What you will do:
In the entries that follow, find every line containing "target" and copy it.

(Stored data)
——————

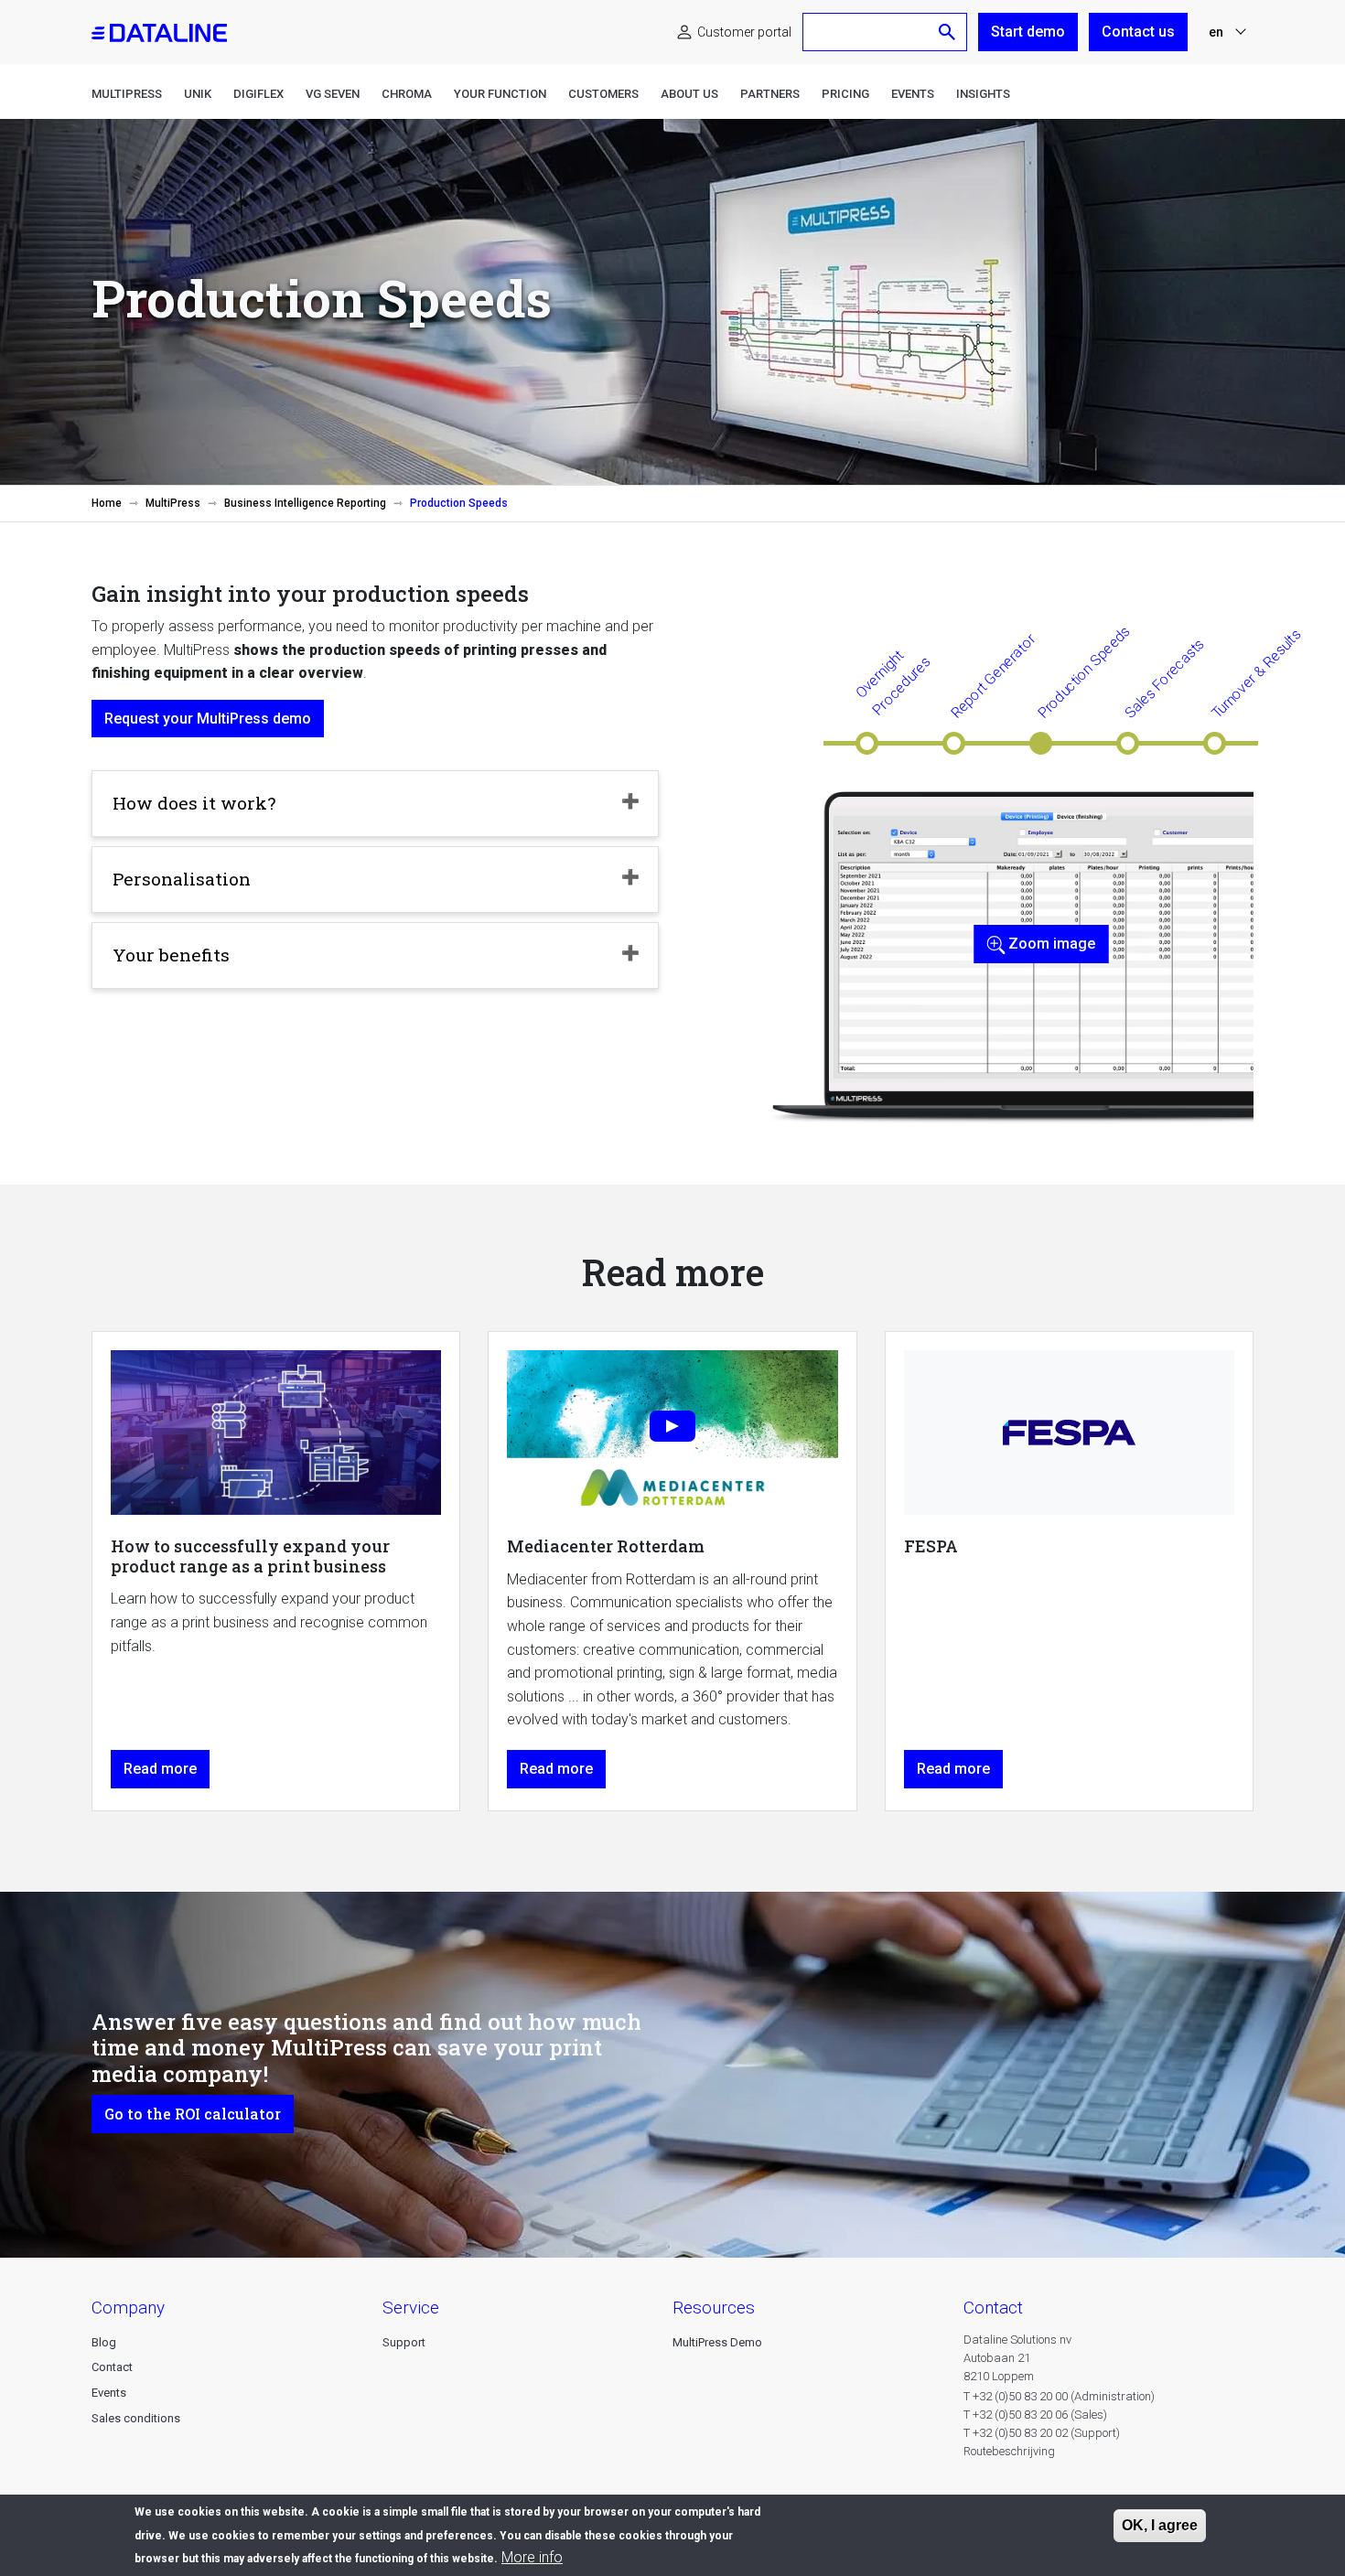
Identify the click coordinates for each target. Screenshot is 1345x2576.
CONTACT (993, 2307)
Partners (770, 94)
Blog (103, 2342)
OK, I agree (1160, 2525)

——————

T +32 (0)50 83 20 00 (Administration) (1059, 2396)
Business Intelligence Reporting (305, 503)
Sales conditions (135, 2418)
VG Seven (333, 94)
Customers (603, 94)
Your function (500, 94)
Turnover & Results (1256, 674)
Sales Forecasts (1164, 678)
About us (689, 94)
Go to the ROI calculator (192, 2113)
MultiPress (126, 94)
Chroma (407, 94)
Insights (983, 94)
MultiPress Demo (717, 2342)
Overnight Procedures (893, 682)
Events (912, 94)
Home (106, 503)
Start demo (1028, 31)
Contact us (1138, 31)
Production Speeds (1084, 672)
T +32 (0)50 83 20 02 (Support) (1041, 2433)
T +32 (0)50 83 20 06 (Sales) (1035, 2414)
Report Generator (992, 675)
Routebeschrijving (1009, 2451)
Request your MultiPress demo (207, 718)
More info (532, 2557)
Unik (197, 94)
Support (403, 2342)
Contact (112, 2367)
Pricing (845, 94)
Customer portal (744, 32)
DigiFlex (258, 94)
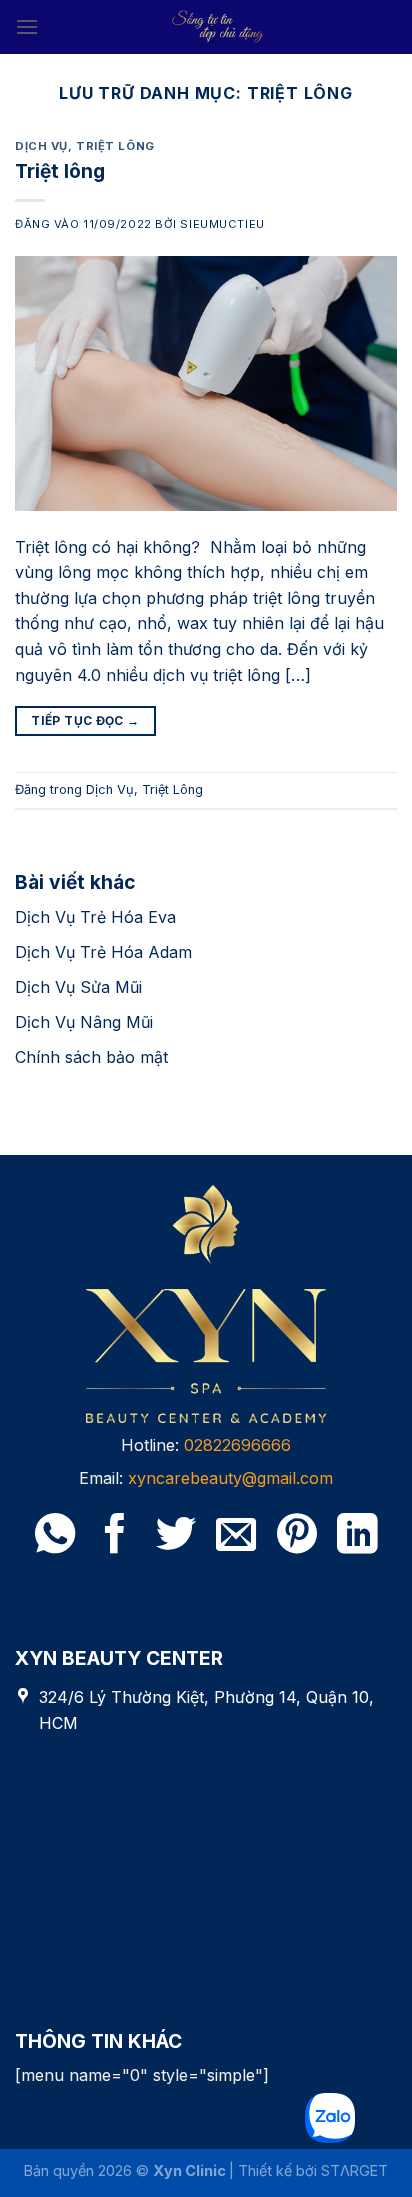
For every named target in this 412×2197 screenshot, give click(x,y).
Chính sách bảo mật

——————

Answer to this problem:
Identify the click coordinates for each target. Screenshot is 1345x2576.
For every named target in this 412×2197 screenshot, give click(x,y).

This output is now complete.